◆ INFORMATION PROVIDED:
———
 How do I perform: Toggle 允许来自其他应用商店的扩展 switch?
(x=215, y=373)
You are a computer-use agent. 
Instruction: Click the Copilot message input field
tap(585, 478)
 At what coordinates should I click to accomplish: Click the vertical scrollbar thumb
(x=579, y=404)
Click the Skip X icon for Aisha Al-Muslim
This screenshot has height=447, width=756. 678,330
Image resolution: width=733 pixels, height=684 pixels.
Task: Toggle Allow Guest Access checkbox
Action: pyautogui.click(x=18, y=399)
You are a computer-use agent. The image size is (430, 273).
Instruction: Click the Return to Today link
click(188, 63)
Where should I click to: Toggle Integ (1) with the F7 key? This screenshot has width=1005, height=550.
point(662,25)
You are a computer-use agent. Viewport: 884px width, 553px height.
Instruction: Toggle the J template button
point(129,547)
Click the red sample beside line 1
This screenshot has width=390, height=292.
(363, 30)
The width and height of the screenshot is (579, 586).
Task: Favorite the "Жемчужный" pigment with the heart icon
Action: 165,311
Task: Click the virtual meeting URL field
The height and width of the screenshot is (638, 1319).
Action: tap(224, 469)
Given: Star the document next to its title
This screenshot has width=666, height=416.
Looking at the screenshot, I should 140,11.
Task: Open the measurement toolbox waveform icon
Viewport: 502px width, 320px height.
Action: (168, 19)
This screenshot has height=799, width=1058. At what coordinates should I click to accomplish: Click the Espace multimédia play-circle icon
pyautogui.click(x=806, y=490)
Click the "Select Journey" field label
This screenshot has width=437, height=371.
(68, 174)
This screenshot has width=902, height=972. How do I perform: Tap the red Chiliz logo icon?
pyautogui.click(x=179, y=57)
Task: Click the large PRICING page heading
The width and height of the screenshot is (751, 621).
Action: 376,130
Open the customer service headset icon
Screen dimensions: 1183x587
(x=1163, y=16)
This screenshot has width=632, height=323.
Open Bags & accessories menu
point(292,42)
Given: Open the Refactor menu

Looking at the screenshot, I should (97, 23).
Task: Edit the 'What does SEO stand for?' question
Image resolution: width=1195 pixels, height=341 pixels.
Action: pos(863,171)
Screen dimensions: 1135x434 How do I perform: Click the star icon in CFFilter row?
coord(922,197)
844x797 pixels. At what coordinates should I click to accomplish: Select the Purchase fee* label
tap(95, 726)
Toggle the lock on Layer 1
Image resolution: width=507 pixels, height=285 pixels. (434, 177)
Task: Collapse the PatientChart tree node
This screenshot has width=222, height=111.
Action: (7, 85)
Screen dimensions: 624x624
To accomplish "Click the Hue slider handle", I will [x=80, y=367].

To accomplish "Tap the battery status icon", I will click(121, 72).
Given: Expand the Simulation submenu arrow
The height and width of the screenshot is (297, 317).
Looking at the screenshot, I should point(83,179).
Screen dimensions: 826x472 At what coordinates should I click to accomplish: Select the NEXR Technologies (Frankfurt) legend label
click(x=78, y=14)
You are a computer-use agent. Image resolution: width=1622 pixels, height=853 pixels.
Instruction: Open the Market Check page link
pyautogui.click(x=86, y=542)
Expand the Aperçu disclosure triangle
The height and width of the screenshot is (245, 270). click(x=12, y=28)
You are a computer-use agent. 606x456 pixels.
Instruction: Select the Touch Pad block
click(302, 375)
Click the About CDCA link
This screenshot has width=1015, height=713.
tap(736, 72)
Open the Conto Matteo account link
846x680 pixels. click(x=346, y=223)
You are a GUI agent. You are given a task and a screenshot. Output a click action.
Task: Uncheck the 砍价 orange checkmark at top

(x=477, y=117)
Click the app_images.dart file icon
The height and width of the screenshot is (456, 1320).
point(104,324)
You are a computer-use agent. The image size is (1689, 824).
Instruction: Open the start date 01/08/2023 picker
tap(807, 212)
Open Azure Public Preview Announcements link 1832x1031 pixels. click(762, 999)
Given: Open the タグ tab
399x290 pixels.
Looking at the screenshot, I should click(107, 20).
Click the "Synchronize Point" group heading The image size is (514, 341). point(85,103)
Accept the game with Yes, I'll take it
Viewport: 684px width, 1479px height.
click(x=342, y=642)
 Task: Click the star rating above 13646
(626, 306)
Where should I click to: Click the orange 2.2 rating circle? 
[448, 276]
———
◆ YOUR TASK: The answer must be a single number: the count of lines in the listing that hold the word "will".

◆ ANSWER SECTION: 2